Personal information
- Name: Justin McGrath
- Born: November 24, 1993 (age 32)
- Nationality: American

Career information
- Games: Super Smash Bros. Melee; Project M; Super Smash Bros. Wii U; Super Smash Bros. Ultimate; Rivals of Aether II;
- Playing career: 2010–present

Team history
- 2015–2022: Panda Global
- 2018–present: Red Bull

Career highlights and awards
- Super Smash Bros. Melee (4 majors won) DreamHack champion (2017); GENESIS champion (2018); Smash World Tour champion (2021); Riptide champion (2023); Rivals of Aether II Genesis champion (2025); 2× EVO champion (2025, 2026);

Twitch information
- Channel: plup;
- Followers: 105,000

= Plup =

American professional esports player

Justin McGrath, better known as Plup, is an American professional Super Smash Bros. player from Orlando, Florida. McGrath is considered to be one of the best Super Smash Bros. Melee players in the world, having been ranked as one of the top 10 Melee players from 2015 to 2023.

McGrath initially rose to prominence in 2015 after placing highly in several major tournaments. Among his best placings are first at GENESIS 5, second at The Big House 7 and Smash Summit 9, and third at EVO 2016 and EVO 2018. McGrath was initially the best Samus player in the world but later switched to primarily playing Sheik. In addition to playing Samus and Sheik, McGrath uses Fox as a secondary. McGrath has also competed professionally in Super Smash Bros. Ultimate, playing primarily with Mega Man and Ridley, and Project M playing primarily with Samus. McGrath was formerly sponsored by Panda Global. A 2021 list compiled by PGstats ranked McGrath as the tenth-greatest Melee player of all time.

==Early life==
When McGrath was seven years old, he received a Super NES from his father.

==Career==
McGrath began his Super Smash Bros. career in 2010. He entered the CEO 2010 tournament as a Samus player and finished in 13th place out of a total of 62 players.
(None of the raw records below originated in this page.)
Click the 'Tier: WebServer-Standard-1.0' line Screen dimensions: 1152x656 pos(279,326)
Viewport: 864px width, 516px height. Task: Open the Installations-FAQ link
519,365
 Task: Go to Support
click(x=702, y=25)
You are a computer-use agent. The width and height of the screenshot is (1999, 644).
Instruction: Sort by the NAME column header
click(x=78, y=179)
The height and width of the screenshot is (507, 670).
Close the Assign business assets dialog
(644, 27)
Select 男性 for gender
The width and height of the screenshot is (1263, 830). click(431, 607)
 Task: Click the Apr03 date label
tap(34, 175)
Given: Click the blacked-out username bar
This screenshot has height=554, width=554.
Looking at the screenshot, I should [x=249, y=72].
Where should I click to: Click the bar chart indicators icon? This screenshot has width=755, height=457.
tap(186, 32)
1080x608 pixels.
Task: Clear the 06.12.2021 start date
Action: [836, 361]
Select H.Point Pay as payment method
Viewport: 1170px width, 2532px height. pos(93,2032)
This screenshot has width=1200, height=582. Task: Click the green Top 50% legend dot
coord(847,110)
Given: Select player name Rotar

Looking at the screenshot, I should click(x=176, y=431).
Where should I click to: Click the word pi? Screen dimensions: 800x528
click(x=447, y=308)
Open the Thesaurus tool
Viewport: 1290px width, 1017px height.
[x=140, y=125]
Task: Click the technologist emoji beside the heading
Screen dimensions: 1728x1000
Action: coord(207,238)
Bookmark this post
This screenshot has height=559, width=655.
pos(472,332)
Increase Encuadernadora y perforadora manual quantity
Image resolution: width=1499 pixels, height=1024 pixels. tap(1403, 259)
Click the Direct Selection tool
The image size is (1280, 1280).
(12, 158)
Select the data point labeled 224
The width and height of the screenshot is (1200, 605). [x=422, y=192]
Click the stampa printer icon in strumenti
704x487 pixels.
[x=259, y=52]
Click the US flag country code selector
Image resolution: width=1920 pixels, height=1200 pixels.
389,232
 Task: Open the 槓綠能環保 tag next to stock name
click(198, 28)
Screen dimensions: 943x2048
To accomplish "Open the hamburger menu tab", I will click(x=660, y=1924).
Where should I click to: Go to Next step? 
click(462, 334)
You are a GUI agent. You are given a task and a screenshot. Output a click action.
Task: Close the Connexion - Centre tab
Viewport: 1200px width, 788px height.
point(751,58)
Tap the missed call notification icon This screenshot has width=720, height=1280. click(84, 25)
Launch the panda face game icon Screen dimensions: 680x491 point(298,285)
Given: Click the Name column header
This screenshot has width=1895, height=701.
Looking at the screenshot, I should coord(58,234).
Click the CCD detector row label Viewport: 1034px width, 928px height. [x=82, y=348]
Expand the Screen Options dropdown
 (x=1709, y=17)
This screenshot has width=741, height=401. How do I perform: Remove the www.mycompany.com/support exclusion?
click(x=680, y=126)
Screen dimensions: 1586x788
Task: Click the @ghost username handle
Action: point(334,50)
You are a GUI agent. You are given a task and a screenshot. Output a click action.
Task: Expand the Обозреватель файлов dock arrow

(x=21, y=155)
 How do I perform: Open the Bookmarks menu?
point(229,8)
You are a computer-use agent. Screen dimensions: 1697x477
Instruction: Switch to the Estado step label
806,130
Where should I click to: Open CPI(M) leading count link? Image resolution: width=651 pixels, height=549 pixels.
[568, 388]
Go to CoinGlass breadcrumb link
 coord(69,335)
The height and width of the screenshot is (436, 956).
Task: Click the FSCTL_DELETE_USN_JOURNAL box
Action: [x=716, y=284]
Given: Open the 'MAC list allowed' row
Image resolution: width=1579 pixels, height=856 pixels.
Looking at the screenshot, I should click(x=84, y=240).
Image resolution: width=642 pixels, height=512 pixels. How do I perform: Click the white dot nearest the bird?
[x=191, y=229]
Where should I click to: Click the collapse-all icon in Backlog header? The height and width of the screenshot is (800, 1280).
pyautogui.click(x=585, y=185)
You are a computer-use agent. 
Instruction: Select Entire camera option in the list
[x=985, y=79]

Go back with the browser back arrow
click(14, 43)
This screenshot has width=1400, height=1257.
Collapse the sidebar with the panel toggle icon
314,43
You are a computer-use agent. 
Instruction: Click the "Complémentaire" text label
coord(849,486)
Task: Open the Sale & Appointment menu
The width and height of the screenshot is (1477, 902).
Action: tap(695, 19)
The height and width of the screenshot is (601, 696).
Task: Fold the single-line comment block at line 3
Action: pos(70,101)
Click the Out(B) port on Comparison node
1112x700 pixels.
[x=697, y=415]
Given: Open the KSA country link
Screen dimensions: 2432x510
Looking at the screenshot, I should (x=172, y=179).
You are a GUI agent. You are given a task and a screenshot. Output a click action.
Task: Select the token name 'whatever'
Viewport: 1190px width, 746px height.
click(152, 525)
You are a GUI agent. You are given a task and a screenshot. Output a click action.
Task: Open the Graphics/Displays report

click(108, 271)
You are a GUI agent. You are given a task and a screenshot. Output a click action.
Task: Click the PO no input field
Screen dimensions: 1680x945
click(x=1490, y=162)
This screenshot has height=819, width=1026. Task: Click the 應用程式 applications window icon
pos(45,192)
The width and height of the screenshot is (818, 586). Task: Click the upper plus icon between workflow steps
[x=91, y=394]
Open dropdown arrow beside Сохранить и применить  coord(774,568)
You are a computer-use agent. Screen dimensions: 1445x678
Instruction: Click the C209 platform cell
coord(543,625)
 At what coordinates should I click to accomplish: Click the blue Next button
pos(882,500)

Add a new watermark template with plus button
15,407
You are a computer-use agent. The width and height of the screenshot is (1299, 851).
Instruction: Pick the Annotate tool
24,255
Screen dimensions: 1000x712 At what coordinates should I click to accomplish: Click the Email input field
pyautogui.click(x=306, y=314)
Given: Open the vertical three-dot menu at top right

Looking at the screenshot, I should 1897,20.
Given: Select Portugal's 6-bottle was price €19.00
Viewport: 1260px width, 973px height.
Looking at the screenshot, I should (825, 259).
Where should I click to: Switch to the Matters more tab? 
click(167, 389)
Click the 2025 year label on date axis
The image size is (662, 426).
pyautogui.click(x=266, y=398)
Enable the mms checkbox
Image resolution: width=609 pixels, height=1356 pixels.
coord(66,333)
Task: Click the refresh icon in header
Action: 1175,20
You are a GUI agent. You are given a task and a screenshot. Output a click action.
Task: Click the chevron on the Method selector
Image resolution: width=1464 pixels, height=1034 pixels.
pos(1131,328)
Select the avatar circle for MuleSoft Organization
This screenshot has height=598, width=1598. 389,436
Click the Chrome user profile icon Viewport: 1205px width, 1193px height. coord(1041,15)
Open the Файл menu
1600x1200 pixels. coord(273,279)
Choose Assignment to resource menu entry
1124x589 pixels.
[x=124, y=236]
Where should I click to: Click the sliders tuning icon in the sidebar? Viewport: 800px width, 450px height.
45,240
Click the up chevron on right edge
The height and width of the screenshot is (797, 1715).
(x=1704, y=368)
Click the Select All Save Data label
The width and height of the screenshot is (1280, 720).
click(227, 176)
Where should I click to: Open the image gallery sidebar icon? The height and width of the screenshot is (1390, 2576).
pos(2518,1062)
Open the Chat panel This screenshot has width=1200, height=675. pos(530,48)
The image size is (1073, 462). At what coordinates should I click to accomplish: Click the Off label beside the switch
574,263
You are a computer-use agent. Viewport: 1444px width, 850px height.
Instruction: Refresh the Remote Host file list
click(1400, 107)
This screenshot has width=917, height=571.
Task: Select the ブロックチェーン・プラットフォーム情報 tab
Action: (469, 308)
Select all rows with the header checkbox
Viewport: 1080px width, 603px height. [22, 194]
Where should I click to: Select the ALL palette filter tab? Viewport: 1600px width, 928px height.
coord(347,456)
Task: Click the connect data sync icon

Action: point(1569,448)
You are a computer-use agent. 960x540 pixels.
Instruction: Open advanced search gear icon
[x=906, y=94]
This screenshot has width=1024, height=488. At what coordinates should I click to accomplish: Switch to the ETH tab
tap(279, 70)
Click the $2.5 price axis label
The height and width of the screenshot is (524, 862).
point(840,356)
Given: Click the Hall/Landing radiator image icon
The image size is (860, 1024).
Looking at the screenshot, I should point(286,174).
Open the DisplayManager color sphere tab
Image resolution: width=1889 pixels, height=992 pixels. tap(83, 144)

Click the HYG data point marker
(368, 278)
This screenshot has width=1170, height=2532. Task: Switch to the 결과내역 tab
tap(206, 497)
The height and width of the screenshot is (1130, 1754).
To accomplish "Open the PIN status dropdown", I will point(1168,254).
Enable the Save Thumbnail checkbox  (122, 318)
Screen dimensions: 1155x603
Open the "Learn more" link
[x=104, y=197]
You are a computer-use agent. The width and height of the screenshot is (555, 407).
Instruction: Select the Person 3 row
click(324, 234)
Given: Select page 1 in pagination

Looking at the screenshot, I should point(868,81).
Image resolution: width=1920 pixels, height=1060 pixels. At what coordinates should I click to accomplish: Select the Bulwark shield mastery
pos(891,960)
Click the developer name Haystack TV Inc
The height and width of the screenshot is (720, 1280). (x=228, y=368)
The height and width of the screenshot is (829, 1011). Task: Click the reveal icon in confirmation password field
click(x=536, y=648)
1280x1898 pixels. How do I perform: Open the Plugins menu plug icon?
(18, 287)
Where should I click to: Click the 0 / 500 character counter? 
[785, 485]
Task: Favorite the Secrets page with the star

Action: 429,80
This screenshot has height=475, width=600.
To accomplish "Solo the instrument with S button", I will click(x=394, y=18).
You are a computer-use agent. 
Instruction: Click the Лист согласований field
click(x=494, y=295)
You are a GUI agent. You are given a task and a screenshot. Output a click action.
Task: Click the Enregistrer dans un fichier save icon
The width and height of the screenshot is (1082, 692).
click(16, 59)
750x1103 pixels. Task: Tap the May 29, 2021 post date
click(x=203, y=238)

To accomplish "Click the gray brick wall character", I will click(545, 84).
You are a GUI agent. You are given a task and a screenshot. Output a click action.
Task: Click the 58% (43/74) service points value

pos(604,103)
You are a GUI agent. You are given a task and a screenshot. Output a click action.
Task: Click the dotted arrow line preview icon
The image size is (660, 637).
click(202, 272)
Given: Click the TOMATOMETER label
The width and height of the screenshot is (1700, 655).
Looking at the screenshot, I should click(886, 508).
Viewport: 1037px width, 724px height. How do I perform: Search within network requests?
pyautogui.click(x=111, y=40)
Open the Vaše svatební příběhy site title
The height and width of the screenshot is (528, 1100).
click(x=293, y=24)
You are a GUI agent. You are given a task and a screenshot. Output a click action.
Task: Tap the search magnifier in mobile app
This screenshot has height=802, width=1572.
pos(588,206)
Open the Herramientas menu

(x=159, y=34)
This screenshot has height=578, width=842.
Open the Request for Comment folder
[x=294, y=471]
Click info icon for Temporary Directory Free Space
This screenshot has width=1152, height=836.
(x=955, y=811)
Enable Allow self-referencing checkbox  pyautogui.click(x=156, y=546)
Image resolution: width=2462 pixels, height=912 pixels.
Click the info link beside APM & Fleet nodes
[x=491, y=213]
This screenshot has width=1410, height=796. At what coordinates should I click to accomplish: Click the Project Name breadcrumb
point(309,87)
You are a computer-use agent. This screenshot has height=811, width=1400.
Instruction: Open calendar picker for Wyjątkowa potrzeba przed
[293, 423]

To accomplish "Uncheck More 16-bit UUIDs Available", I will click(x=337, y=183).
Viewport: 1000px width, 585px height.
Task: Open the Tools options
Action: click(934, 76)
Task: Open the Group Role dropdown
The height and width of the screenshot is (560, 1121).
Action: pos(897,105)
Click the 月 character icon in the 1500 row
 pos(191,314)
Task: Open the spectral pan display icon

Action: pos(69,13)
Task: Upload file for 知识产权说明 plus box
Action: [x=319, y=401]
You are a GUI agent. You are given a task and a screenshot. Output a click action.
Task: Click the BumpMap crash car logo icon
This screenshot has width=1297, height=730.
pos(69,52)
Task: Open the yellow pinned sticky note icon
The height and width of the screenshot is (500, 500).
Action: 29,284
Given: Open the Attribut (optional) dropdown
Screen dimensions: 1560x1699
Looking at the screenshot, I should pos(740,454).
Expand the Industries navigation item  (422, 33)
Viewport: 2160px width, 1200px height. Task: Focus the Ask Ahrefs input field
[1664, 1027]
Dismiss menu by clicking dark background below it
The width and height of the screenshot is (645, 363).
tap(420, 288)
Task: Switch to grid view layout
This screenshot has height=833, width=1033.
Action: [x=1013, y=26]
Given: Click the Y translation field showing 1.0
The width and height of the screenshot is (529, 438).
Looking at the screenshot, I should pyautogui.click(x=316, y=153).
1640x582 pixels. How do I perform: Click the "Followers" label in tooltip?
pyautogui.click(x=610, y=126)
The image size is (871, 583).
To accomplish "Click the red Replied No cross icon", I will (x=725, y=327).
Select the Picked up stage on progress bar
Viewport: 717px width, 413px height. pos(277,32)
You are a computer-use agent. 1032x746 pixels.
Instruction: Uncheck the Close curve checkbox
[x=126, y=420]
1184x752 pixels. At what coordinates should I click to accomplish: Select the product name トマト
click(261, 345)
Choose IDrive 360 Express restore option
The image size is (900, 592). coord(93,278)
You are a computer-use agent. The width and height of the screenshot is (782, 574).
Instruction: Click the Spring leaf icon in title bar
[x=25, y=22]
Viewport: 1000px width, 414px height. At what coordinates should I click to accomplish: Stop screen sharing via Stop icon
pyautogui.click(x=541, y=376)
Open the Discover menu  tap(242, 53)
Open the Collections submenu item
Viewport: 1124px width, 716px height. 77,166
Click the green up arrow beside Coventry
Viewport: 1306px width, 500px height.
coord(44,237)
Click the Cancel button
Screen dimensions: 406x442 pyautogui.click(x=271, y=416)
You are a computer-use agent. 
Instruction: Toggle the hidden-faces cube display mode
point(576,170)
In 2014, he finished in 13th place out of over 600 players at Apex 2014. In 2016, McGrath finished in third place at CEO 2016 Prologue, CEO 2016, and EVO 2016. After finishing in the top 10 at Shine 2016 and Summit 3, he was ranked as the sixth-best placer of the season. In 2017, McGrath won his first major at DreamHack Atlanta 2017 after defeating Hungrybox in the finals and placed second at Big House 7. In 2019, he finished in second at Smash Summit 9.